I love panna cotta and Greek yogurt, so it wasn’t a surprise that I liked the Greek Yogurt Panna Cotta $9, which came with blackberries and shortbread cookies. What I found unique and surprising was the black pepper syrup, which actually worked really well! I loved the peppery kick that it added to the dessert.
Represented from left to right: The Daily Meal, Destination DC, The Madison Hotel, Messy & Picky.
The Madison Hotel is a gorgeous place to stay, and I enjoyed every minute of sleep on their oh-so-comfortable beds. The Federalist is a lovely space and seems like a great convenient location for business meals. The dishes are generally “safe” (meaning they are not so exotic that a client may not like the cuisine), and the overall ambiance of the place is really nice.
Although some dishes were disappointing, others surprised me with their creativity and quality execution.The menu is constantly changing depending on what’s seasonal, which is part of the fun.

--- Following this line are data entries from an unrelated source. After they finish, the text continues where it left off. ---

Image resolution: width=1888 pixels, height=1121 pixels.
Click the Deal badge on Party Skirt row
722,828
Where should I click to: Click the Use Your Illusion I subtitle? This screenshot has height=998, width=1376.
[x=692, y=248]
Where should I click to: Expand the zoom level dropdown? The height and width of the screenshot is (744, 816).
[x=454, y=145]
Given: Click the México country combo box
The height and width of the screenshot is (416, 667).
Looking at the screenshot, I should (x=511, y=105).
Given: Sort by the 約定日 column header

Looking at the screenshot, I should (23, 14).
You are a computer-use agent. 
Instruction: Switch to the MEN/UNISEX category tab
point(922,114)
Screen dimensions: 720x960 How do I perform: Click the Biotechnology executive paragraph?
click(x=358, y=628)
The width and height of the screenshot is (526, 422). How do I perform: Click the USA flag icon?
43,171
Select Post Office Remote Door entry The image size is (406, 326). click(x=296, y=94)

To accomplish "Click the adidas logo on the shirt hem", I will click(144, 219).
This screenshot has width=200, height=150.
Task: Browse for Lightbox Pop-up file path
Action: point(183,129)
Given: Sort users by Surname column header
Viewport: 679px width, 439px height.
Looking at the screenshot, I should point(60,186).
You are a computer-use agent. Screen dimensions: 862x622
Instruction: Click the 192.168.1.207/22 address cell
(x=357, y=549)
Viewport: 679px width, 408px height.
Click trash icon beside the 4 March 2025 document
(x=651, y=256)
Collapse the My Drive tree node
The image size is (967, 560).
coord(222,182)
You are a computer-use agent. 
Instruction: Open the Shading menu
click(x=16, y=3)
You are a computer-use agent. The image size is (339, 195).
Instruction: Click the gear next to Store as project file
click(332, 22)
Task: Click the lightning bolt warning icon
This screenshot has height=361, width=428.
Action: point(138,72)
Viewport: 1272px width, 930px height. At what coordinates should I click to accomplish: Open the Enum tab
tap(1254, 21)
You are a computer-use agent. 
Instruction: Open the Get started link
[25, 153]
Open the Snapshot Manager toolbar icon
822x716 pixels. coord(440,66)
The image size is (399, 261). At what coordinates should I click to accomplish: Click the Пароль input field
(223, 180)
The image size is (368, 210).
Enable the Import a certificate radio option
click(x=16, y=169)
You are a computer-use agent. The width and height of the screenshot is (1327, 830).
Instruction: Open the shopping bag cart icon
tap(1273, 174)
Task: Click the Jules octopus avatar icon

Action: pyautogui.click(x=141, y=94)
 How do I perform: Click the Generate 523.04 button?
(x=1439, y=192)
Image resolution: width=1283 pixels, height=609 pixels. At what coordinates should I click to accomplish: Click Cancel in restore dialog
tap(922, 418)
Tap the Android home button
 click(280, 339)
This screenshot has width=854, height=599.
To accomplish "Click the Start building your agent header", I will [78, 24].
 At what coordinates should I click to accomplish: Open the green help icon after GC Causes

We had a wonderful meal in this gorgeous space adjacent to the Madison Hotel. After dinner, we were really glad that we were staying right upstairs because, frankly, we were probably too stuffed to move very far!
1177 15th St NW
Washington, DC 20005
This trip was part of a media tour of Washington DC paid for by Destination DC, a non-profit organization that supports the DC travel and tourism sector.